== TASK SET ==
1. In the piece about the band Chamber, which song supplied the title of the band's new album?
2. Condense the paragraph beginning "The five-piece—who, after a string of EPs" from the piece about the band Chamber into a short bulleted list that keeps its main facts.
3. Carry on writing the piece about the band Chamber, starting after its final sentence.

== TEXT EXCERPT ==
"""

Chamber

Nothing seems easy anymore. Little by little, life has reached a point where everything is a struggle and everything takes a toll—even the stuff you love. It feels like there’s a price to pay for just existing, that it’s impossible to not be sucked into the capitalistic mechanics of the modern world. That feeling of uncertainty and discomfort is hard enough in day-to-day life, but it’s exacerbated if you’re in a band, because that’s harder today than it ever has been. It’s something Chamber have tangible experience of, and something the Nashville band address directly on their third full-length album, this is goodbye….

The five-piece—who, after a string of EPs, released debut album Cost Of Sacrifice in 2020, and its follow-up, A Love To Kill For, in 2023—took the ominous title of this record from a lyric on “in revolving doors”, the record’s final song. Its portentous finality is present throughout all of its twelve tracks, however.

"""

== DATA EXTRACT ==
"""

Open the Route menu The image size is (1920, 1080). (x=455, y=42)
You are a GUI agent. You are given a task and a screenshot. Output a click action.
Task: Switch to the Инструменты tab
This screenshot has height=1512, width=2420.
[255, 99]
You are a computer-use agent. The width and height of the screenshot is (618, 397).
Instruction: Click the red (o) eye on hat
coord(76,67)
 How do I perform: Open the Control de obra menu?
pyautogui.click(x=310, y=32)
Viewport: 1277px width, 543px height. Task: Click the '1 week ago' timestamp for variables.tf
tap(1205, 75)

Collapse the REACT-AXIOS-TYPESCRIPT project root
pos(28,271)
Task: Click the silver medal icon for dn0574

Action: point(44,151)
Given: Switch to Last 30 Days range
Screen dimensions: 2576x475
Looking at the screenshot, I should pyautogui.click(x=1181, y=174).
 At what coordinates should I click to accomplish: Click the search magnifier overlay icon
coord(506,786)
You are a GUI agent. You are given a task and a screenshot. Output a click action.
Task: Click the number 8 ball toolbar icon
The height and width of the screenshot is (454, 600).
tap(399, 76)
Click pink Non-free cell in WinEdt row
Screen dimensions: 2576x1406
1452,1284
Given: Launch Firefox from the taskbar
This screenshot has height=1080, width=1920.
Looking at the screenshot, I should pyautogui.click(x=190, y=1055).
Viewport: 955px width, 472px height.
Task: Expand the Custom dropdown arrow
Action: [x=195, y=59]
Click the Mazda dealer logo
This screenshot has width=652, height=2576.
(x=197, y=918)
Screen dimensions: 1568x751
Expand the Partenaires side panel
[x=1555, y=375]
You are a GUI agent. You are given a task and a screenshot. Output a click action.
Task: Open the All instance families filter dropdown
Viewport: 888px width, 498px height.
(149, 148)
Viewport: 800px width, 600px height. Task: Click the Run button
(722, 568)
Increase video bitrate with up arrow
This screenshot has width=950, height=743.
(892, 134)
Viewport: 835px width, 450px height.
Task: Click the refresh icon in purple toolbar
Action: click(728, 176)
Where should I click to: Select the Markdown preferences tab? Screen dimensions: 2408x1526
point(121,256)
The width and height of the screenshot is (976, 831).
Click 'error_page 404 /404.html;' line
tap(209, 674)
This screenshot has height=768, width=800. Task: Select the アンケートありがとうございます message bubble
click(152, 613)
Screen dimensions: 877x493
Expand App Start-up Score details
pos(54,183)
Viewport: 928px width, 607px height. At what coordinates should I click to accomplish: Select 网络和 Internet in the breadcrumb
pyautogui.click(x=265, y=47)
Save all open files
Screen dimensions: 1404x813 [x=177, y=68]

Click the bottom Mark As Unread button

"""

== RESULTS IN ORDER ==
1. The title comes from a lyric on "in revolving doors," the record's final song.

2.
- Chamber is a five-piece band that released a string of EPs before its first album.
- Its debut album, Cost Of Sacrifice, came out in 2020, followed by A Love To Kill For in 2023.
- The new record's title comes from a lyric on "in revolving doors," the album's final song.
- A sense of finality runs through all twelve tracks.

3.
“Any band that’s trying to get out of just playing local shows and actually tour,” says guitarist/vocalist Gabe Manuel, “has to be involved in what I refer to as the rat race of competing for people’s attention—online and trying to play shows. And that took a toll on me personally. I love spending time with my friends in Chamber. We love each other very much, but the toll of being on tour, sleeping in the van every night—and wondering if you’ve made the right choice by making what you’re doing your primary creative focus—can weigh heavy. If there’s a theme to the record, it’s us reckoning with that—and deciding that we are doing the right thing, and that it is worth the bullshit that you go through being in a band.”

It may have been something of a difficult and uncertain journey coming to that conclusion, but this is goodbye… is an emphatic middle finger to those doubts, and a full-hearted confirmation that, yes, it is indeed all worth it. Because despite the struggle of it all (or perhaps as a result of it) Manuel and the rest of the band—bassist Chris Smith, drummer Taylor Carpenter, vocalist Jacob Lilly and guitarist Henry Dierig—have made a record that not only defies and transcends those difficulties, but reaffirms the importance of this band and the role it plays in their lives for each of them.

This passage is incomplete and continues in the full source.